Sekembali di Jakarta, Budiarto Shambazy masih bisa tersenyum, karena Raymond Toruan tidak mempersoalkan pembelian laptop. Sejak itu pembelian laptop masuk anggaran Redaksi.
Walaupun alih teknologi di Kompas membekas pedih di hati saya namun ada juga kenangan yang membuat saya bangga karena telah ikut berbuat dalam proses tersebut. Dengan demikin, kini setelah pensiun jika melewati gedung Kompas di Jalan Palmerah Selatan, bisa berbisik pada diri sendiri bawa saya pernah ikut dalam proses menjadi Kompas sekarang. Ya, sebatas itu saja!
Masih ingat dalam benak saya, pada 1986, komputer sebagai pengganti mesik ketik masih merupakan barang aneh di Kompas. Satu-satunya komputer yang ada di Redaksi Kompas saat itu dipakai Raymond Toruan. Itu pun karena ia menjabat sebagai manajer redaksi yang mencatat segala hal rahasia, terutama gaji karyawan. Semula ia mengerjakan tugas-tugas rahasia tersebut dengan desktop komputer di rumahnya, giliran data dibutuhkan di kantor, ia harus balik ke rumah. Setelah beberapa kali terjadi, akhirnya dibelilah laptop.
Sebenarnya niat alih teknologi sudah ada. Azkarmin Zaini selaku Sekretaris Redaksi beberapa kali mengadakan pelatihan namun hingga akhir 1987, belum juga dipraktikkan. Wartawan tetap saja memilih menulis berita dengan mesin ketik. Tragisnya, jika ada wartawan menggunakan komputer, justru ditolak oleh para penyunting karena mereka masih gaptek, gagap teknologi. Jadinya tidak maju-maju.

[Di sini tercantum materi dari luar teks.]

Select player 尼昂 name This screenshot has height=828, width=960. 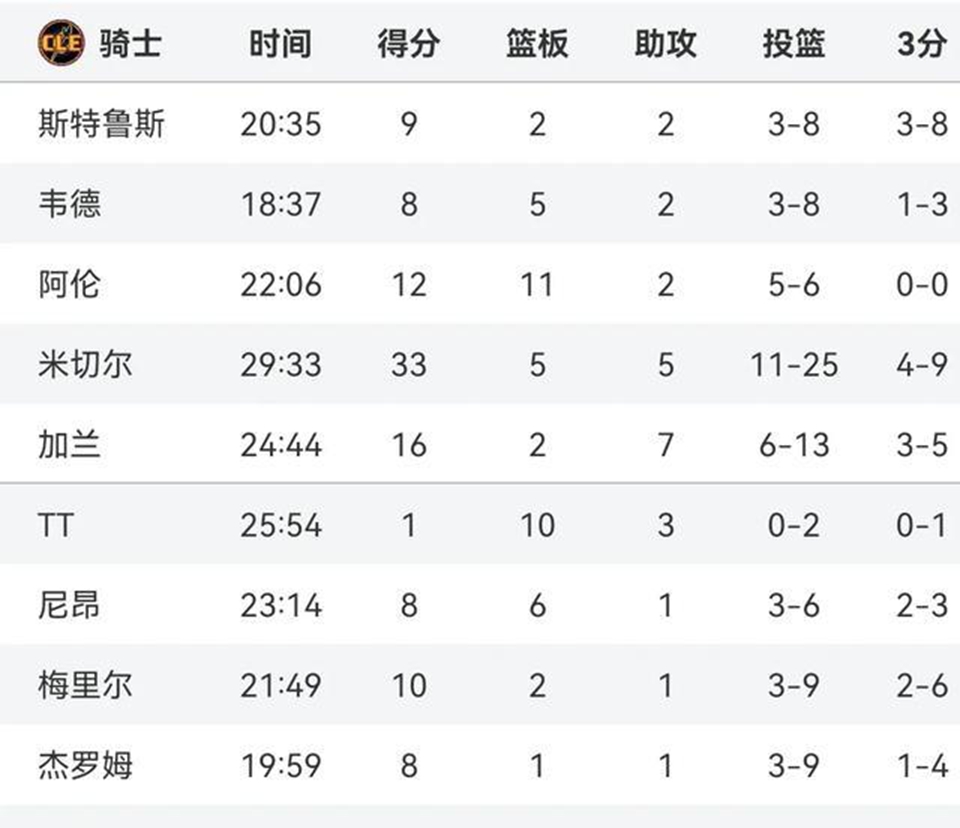coord(70,605)
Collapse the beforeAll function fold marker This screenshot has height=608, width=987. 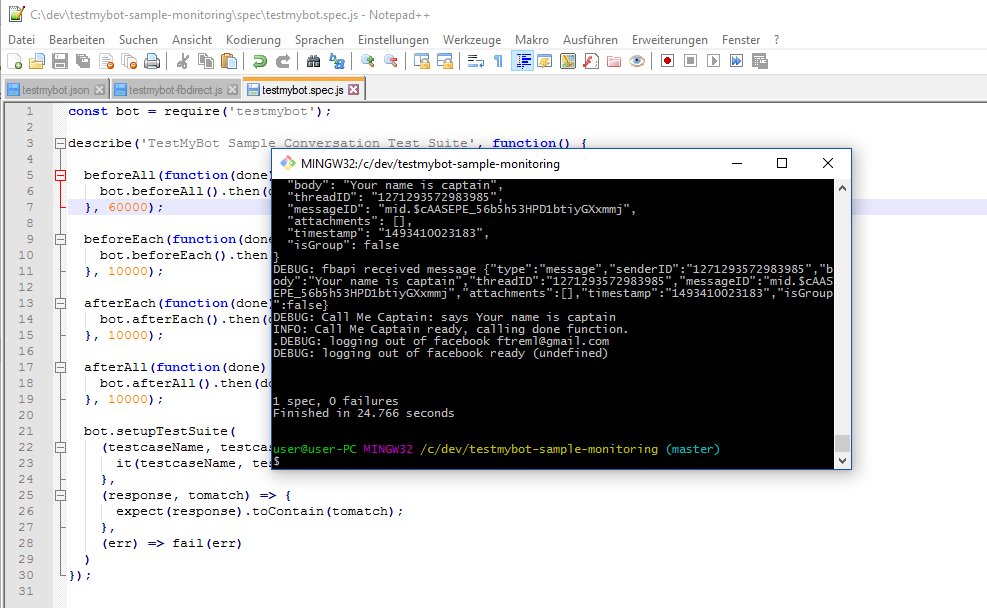59,177
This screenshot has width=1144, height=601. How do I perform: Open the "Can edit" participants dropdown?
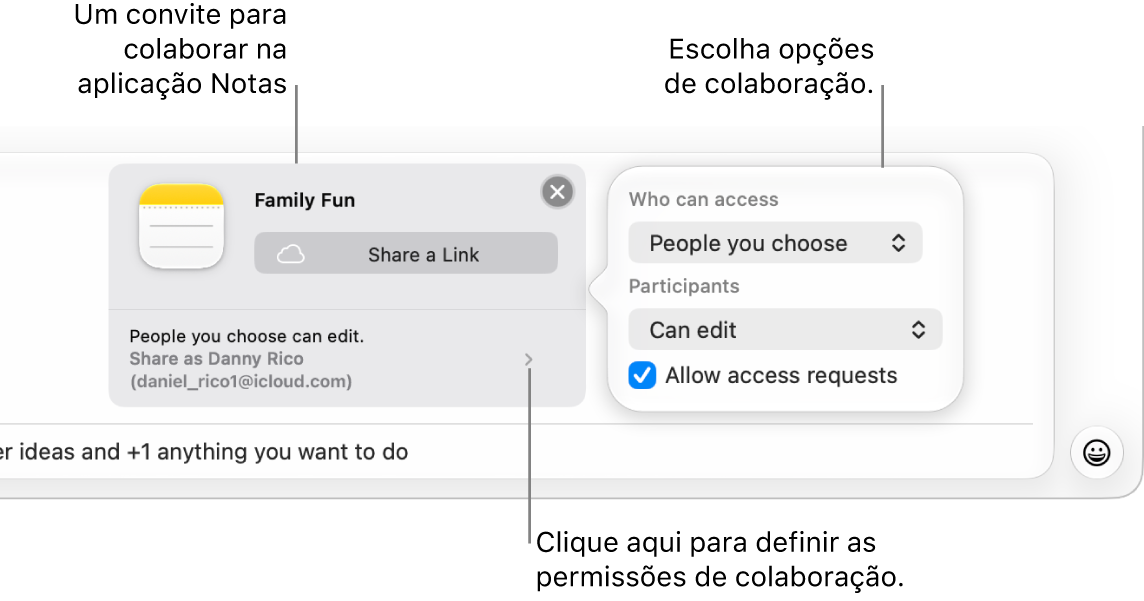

Pengenalan awal terhadap komputer dilakukan di Redaksi ketika percetakan meminjamkan empat komputer System-6 pada tahun 1987. Avent Kuang yang bertanggung jawab di Meja Sunting mulai mencoba-coba. Setelah itu pada Februari 1988 di Redaksi ditempatkan dua komputer XT untuk siapa saja yang mau mencoba. Akhirnya, pelan tapi pasti semakin banyak wartawan yang menggunakan komputer dalam menulis berita.
Problem yang muncul sekarang, bagaimana mengubah pengiriman berita dari luar Jakarta. Koresponden Kompas ataupun wartawan Kompas yang dinas ke luar kota selama ini mengirimkan berita, tulisan, atau fotonya melalui kantor pos dengan pos kilat.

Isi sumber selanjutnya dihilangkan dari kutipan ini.